I have two branches, my master A, my staging B, and my changes, C.

I branched C from B and made various commits, however I now need to merge in all changes on branch C into master rather than merging in all of B itself.

Is there an easy way to do this? I've checked stack overflow and apparently git checkout will only work if the base files are identical, which in this case they aren't...

Upvotes: 1

Views: 1569

Answers (2)

Sajib Khan
Sajib Khan

Reputation: 24156

You can create a new branch from master. Then cherry-pick the range of commits of C.

Copy the oldest and newest commit hash of C branch from git log output.

$ git checkout C
$ git log --oneline --decorate --all --graph

Checkout to a new branch (say, newC) from master branch and cherry-pick the range of commits.

$ git checkout master
$ git pull origin master
$ git checkout -b newC

$ git cherry-pick <oldest-commit>^..<newest-commit>

Note: if oldest-commit = P and newest-commit = Z (P < Z) then cherry-pick command should be git cherry-pick P^..Z

Upvotes: 1

Aleksandar Zoric
Aleksandar Zoric

Reputation: 1483

"You use the cherry-pick command to get individual commits from one branch.

If the change(s) you want are not in individual commits, then use the method shown here to split the commit into individual commits.
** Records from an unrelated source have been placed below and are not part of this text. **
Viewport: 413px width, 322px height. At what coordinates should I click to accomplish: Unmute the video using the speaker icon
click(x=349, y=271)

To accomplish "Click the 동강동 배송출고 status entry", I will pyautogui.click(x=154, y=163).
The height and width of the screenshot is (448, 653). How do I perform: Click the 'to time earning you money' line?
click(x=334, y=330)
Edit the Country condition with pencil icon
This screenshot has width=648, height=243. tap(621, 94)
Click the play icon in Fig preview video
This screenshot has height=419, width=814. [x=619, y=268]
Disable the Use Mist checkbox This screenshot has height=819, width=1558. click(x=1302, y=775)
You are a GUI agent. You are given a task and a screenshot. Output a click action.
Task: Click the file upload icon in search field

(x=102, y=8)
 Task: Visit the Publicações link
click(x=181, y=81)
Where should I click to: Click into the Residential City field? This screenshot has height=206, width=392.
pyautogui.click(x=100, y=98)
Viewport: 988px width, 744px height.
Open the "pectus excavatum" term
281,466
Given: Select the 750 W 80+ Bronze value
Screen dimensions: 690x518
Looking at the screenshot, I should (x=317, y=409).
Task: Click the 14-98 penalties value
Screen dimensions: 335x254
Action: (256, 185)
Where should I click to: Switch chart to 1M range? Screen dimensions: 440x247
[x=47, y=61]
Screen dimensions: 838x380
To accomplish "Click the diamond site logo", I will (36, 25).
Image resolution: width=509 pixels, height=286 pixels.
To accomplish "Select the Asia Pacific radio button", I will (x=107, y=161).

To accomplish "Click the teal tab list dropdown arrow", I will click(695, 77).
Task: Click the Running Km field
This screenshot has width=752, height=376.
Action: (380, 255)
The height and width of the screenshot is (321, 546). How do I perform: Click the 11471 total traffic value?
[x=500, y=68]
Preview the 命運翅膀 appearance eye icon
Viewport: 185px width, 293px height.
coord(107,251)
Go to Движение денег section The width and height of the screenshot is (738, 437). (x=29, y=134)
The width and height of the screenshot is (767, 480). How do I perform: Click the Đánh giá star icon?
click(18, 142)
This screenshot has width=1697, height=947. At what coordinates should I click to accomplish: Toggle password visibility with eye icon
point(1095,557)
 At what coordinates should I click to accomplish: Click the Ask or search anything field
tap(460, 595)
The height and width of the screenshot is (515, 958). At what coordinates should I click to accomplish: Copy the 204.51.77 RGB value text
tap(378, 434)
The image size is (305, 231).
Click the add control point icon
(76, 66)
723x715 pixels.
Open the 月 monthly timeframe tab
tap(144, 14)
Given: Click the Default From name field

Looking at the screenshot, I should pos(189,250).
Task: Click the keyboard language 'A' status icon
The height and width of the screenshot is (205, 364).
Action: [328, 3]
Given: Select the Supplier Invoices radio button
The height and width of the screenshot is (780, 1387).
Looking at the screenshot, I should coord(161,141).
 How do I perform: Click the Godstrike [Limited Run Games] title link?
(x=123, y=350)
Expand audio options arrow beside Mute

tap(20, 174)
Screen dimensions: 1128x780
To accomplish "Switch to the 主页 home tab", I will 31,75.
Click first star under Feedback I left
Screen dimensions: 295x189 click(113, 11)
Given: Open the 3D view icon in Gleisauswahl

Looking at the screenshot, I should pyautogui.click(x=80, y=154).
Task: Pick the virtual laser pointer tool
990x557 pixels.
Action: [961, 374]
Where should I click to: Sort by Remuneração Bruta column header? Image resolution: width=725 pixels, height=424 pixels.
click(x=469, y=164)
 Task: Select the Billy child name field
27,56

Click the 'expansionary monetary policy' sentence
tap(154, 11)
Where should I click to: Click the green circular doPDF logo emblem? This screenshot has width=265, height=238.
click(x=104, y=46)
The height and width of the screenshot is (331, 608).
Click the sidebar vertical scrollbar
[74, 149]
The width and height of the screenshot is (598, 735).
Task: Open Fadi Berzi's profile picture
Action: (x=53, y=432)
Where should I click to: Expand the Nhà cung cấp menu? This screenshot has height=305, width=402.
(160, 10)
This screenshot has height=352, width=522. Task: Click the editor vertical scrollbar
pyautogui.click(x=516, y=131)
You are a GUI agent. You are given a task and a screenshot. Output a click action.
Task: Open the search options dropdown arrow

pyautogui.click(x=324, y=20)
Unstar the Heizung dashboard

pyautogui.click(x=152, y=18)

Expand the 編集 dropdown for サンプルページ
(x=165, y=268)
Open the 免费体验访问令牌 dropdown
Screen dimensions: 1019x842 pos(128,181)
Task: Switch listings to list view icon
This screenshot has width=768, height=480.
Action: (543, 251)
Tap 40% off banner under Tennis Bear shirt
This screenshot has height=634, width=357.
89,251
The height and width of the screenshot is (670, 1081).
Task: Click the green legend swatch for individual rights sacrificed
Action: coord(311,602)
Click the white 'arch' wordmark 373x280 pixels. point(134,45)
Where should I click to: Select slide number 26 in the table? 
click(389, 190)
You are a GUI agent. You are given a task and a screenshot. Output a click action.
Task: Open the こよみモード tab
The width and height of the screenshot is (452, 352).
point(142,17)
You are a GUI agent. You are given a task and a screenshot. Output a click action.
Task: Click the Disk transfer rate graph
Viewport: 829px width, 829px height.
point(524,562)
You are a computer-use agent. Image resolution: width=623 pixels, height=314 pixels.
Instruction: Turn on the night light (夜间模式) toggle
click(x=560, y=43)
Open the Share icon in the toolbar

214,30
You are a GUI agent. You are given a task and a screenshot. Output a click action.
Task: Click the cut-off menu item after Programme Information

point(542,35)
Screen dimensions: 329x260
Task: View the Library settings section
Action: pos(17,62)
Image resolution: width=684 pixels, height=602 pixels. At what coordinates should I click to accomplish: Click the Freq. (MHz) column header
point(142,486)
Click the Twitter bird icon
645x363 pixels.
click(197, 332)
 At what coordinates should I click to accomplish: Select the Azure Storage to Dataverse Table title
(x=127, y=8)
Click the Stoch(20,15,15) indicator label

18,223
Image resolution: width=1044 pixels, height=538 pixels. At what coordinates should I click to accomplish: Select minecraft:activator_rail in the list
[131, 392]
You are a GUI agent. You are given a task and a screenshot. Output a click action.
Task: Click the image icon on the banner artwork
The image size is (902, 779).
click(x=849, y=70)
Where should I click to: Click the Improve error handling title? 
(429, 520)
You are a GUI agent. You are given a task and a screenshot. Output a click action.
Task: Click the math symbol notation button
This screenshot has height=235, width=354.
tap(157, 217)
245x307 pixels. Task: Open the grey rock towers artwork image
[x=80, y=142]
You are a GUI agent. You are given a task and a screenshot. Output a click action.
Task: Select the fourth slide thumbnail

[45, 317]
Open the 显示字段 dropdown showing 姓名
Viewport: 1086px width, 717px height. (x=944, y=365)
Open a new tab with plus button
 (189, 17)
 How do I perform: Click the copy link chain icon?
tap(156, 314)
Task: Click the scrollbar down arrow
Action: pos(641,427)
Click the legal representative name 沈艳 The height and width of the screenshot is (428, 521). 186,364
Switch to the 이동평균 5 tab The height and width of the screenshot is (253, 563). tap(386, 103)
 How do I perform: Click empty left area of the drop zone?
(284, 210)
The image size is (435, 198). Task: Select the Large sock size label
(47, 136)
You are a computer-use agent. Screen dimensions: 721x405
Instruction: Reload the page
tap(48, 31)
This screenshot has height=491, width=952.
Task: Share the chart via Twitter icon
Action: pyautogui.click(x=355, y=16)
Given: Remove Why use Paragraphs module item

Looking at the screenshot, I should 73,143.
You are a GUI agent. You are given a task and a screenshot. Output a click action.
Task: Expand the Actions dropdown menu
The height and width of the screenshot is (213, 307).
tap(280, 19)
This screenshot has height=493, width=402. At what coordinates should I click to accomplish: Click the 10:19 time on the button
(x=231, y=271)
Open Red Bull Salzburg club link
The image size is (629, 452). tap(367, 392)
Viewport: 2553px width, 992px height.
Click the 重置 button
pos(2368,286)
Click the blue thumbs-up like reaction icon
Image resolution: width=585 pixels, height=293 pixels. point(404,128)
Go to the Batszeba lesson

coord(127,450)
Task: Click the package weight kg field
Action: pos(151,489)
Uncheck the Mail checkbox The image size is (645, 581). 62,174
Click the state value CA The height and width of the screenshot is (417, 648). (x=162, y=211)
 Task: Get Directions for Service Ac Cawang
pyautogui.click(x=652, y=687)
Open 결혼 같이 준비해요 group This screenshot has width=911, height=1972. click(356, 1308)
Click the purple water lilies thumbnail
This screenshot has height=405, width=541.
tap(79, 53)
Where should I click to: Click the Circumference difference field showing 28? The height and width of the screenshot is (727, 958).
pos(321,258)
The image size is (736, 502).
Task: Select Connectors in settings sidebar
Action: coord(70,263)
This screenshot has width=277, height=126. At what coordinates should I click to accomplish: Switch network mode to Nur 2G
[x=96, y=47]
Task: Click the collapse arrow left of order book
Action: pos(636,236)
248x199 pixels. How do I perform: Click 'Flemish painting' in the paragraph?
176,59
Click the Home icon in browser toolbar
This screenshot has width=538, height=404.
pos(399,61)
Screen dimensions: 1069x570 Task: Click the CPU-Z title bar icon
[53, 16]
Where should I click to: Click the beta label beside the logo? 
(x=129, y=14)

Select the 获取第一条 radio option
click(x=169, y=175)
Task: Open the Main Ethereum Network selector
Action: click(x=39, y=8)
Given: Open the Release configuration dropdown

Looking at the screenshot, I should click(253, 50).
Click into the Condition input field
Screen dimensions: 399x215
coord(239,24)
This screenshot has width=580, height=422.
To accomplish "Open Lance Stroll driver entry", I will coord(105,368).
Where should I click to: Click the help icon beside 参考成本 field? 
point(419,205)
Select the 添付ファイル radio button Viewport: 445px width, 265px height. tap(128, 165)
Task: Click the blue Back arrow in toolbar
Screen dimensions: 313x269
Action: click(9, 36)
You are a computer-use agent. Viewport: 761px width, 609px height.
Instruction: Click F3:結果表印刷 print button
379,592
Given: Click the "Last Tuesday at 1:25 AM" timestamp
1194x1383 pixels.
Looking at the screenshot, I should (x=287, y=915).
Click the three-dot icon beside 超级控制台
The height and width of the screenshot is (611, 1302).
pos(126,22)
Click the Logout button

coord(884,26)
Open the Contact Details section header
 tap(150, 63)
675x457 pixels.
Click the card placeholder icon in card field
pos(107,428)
Roughly speaking, you use git rebase -i to get the original commit to edit, then git reset HEAD^ to selectively revert changes, then git commit to commit that bit as a new commit in the history.

There is another nice method here in Red Hat Magazine, where they use git add --patch or possibly git add --interactive which allows you to add just parts of a hunk, if you want to split different changes to an individual file (search in that page for "split").

Having split the changes, you can now cherry-pick just the ones you want." - Direct Quote from How do you merge selective files with git-merge?